Todos arrastramos cosas del pasado, llegamos a usarlas para lastimar a otros y eso no esta bien, debemos identificar las frases que revelan nuestras heridas de la infancia y curarlas
No sabemos quién necesite leer esto, pero aquí va, con todo el amor y la claridad que nos tomó años conseguir: no puedes ser el padre de tus padres. No puedes salvarlos. No puedes vivir con culpa por no ser lo que ellos esperaban. Y sobre todo, no tienes que seguir cargando con lo que no te corresponde.
Cuando creces en una familia disfuncional, de esas en donde el cariño se mide con control y el silencio es un castigo disfrazado de “mejor no hablar cuando estoy molesto”, normalizas cosas que no deberían ser normales. Aprendes a leer los gestos como si fueran manuales de supervivencia, a callarte lo que duele para no desatar más tormentas, a confundirte entre el amor y la tensión.

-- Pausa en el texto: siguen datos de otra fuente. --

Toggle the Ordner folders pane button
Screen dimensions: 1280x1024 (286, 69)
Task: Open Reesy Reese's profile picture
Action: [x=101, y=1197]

Y eso deja heridas. Profundas. Invisibles. Persistentes.
Hicimos esta lista de frases que marcaron un antes y un después. Algunas las escuchamos. Otras las pensamos en voz baja durante años. Ojalá te ayuden a ponerle nombre a lo que duele. Y si algo de esto te resuena, no es casualidad: es porque no estás solo, no estás sola, y hay algo que ya está pidiendo salir y sanar.
Frases que revelan las heridas de la infancia:
“No llores o te voy a dar una razón para llorar: Aprendimos a tragarnos el llanto, como si sentir fuera un error. Hoy batallamos para ponerle palabras a lo que nos duele.
“Eres la hermana mayor, tú tienes que entender.” Y así fuimos creciendo con la idea de que no había espacio para nuestros enojos, que siempre teníamos que ser fuertes, maduras, responsables… aunque tuviéramos solo ocho años.
“No fue para tanto.” Sí fue. Lo que para ellos era una tontería, para nosotros fue el principio del miedo, de la desconfianza, de la soledad.
“Eres igualita a tu papá/mamá.” Dicho como insulto. Como condena. Como herida disfrazada de comentario casual.
“Tú no te metas, esto es entre adultos.” Pero luego esperaban que solucionáramos los problemas de todos, como si nos hubieran entregado un diploma invisible en terapia familiar a los diez años.
Silencio absoluto durante días: La ley del hielo es una forma de negligencia emocional. El mensaje era brutalmente claro: cuando me enojas, dejas de existir. Esa herida no se borra fácil.
“Tú siempre has sido la fuerte.” Y así, nadie se dio cuenta de cuánto necesitábamos que alguien nos abrazara mientras intentábamos sostener el mundo con las manos temblando.
La hija mayor, la que carga con todo
Hablemos de lo que duele y casi nunca se dice: ser la hija primogénita en una familia disfuncional es convertirse en adulta antes de tiempo. Es recoger los platos, los gritos y las emociones de los demás sin que nadie lo pida. Es consolar a mamá cuando papá está ausente. Cuidar a los hermanos. Mediar conflictos. Ser la pacificadora, la mini adulta, la que “sí entiende”.
Nos enseñaron a complacer, a no incomodar, a ser perfectas o desaparecer. Y ahora, en nuestras relaciones adultas, seguimos repitiendo el patrón. Porque lo disfuncional se siente familiar. Y lo familiar se siente seguro, aunque nos haga pedazos.
¿Queremos tener hijos? Entonces hay que hablar del trauma.
No basta con amarlos “mucho”. Hay que amar bien. Y eso empieza por buscar parejas que no se asusten cuando hablamos de heridas, que entiendan lo importante que es romper ciclos, que no se burlen de nuestras sesiones de terapia ni de nuestras ganas de sanar.
Porque si no lo hablamos, si no lo trabajamos, nuestros hijos heredarán las emociones que a nosotros nos hicieron pedazos. El abandono disfrazado de frialdad. La exigencia disfrazada de amor. El miedo disfrazado de silencio.
Sanar no es lineal, pero es urgente
Ver a nuestros padres tal como son, con sus límites emocionales, sus heridas no resueltas, sus propias cargas, nos ayuda a dejar de buscar en ellos cosas que no nos pueden dar. No para odiarlos. No para señalarlos con rencor. Sino para liberarnos. Para dejar de esperar que cambien. Para comenzar a darnos eso que tanto anhelamos: validación, ternura, seguridad, espacio.
No fuimos los culpables de lo que nos pasó. Pero sí somos responsables de lo que hacemos con eso ahora. Y tal vez esa sea la frase que más queremos recordar: “Sana para que no te conviertas en el daño que te hicieron.”
No es fácil. A veces es agotador. Pero el día que dejamos de justificar la violencia, de romantizar el abandono, de disfrazar el control como protección, empezamos a escribir una historia distinta.
Para nosotros. Y para los que vienen después.